The High Cost of Free Parking

January 31, 2008

Been reading and thinking a great deal about what’s wrong with the way we build our cities, spurred by Kunstler‘s great books. Reminded me of an article I read a few years back about The High Cost of Free Parking. The article I remember was an op-ed piece from the SF Chronicle, written by the UCLA Professor Donald Shoup. Upon further research I found that he had written a book, which unfortunately is not at my library, and seems a bit too expensive for my blood. But he also wrote a NY Times op-ed piece, as well as a very good article in Salon.

Here’s the argument against free parking. There is obviously no such thing. Someone pays for it everywhere. Your employer does at work, leading to a lower salary for you. Your merchants do when you’re shopping, leading to higher costs. You do at home, leading to higher housing costs. But beyond the immediate costs (lower salary, higher shopping and housing costs) there are subtler costs as well. I happen to live in a community that, despite being fairly affluent, has commercial spaces populated solely by stunningly ugly strip malls. For miles and miles. Until you just want to move away and go somewhere else.

Moreover, we pay the cost of free parking whether we use it or not, leading to essentially an increased cost for public transportation, pedestrians, and cyclists. Why should I ride the bus if I’m already paying for a parking space at the mall? Back in my conservative Republican days I used to criticize public transportation, because these systems never broke even and were always subsidized by local governments. What I’ve come to realize since then is that driving itself is subsidized by governments on the local and federal level. We pay a great deal for highway interchanges. We pay a great deal for free parking. And we pay a great deal for what the automobile culture does to our cities and towns.
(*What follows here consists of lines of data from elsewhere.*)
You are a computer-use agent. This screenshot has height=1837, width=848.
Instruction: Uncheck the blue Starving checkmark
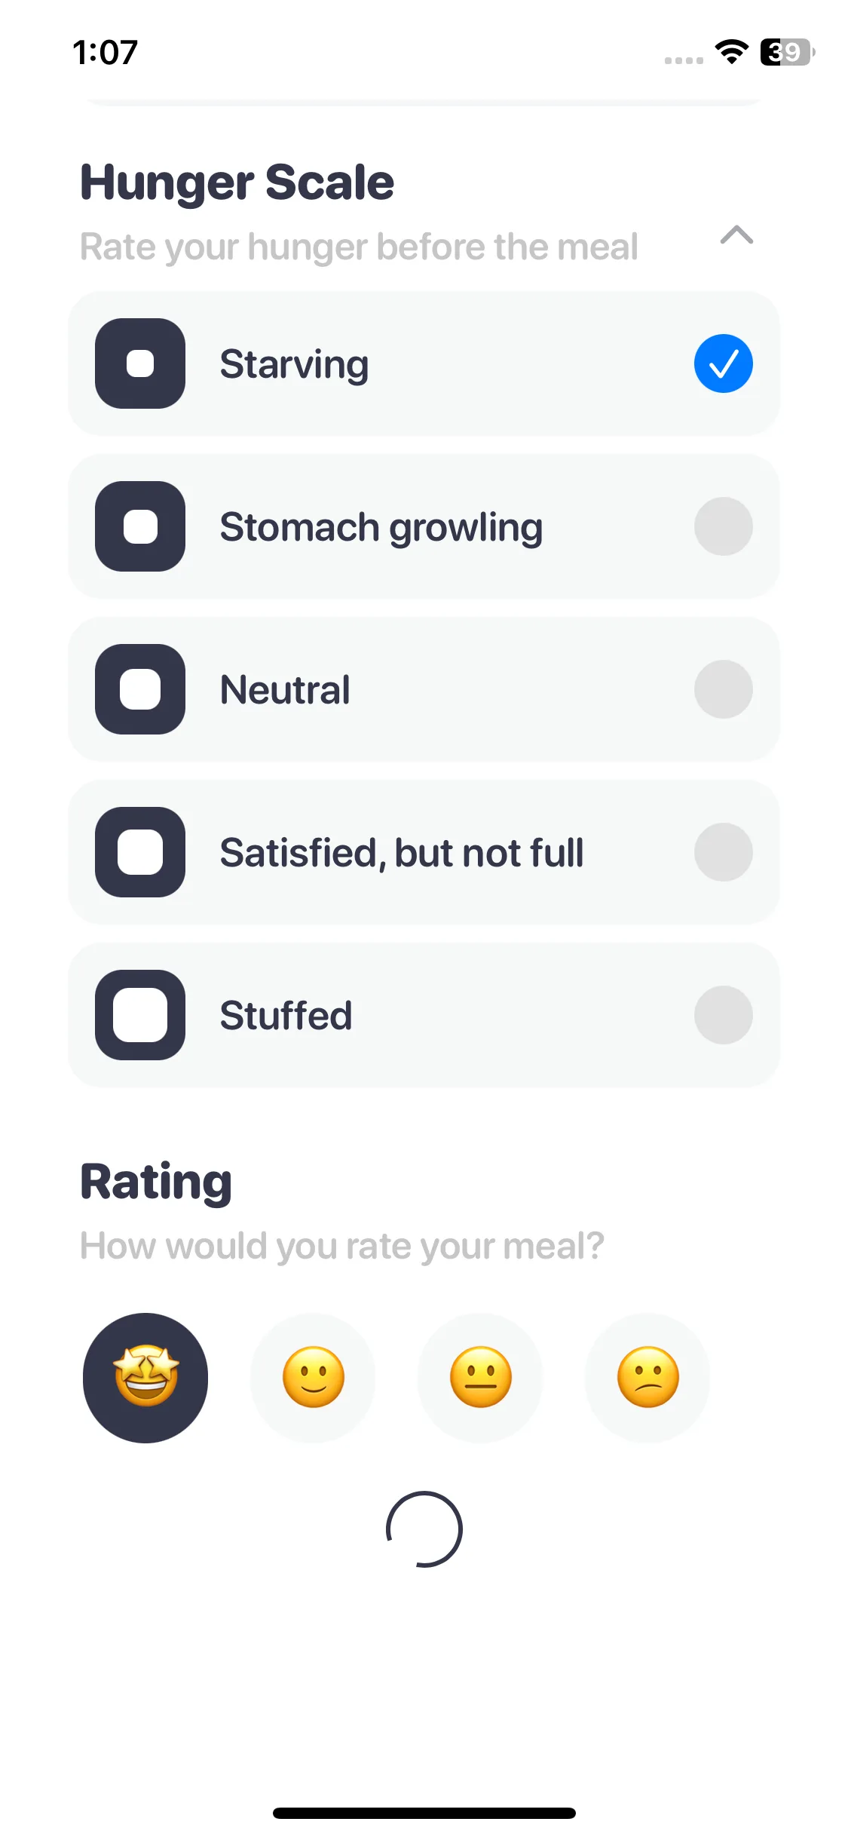coord(724,363)
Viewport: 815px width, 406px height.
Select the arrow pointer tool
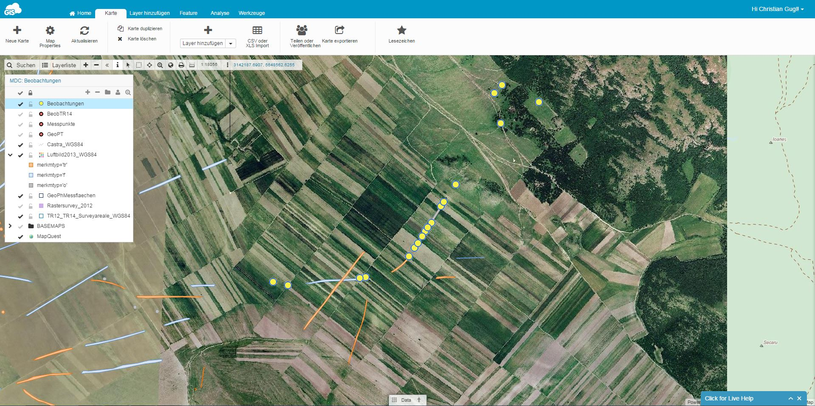click(128, 65)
I moved from a place, Pasadena, California, that is a case study, literally, of how to handle downtown parking. When I moved to Pasadena in 1988, the Old Town area was nearly deserted. It had recently been designated a historical district, but its commercial spaces were empty. They had a law that required the facades of the building to be preserved during renovation, which meant that it was much more expensive to revamp the old buildings than tearing them down and starting afresh. Thank God. In any case, Old Town was filled with nothing but a movie theater and a great bagel store, and I looked enviously at Westwood and Burbank citizens for living in a hipper area. But slowly it came back, ultimately becoming the coolest Southern California shopping district. They have very limited parking spaces, regulated by parking meters, which encourages people to walk, ride, or take the bus to get there, rather than drive. As a consequence, it is a walkable downtown, and has a higher density of cool shops and restaurants, since each one doesn’t have to be surrounded by a sea of parking spaces.

Part of the problem, I have since learned, is that local zoning regulations require a certain number of parking spaces per commercial enterprise. Both Kunstler and Shoup agree that it is these zoning regulations that doom us to a suburban wasteland, and that they should be uniformly dumped in favor of a more intelligent consensus of what makes a livable, workable downtown area.

People pretty much agree on what constitute cool places to live. Very few people prefer West Covina to Pasadena or Pleasanton for any reason other than real estate prices. We need to start understanding the factors that make Pasadena and Pleasanton charming places to live, and rewrite our community laws to encourage these type of growth.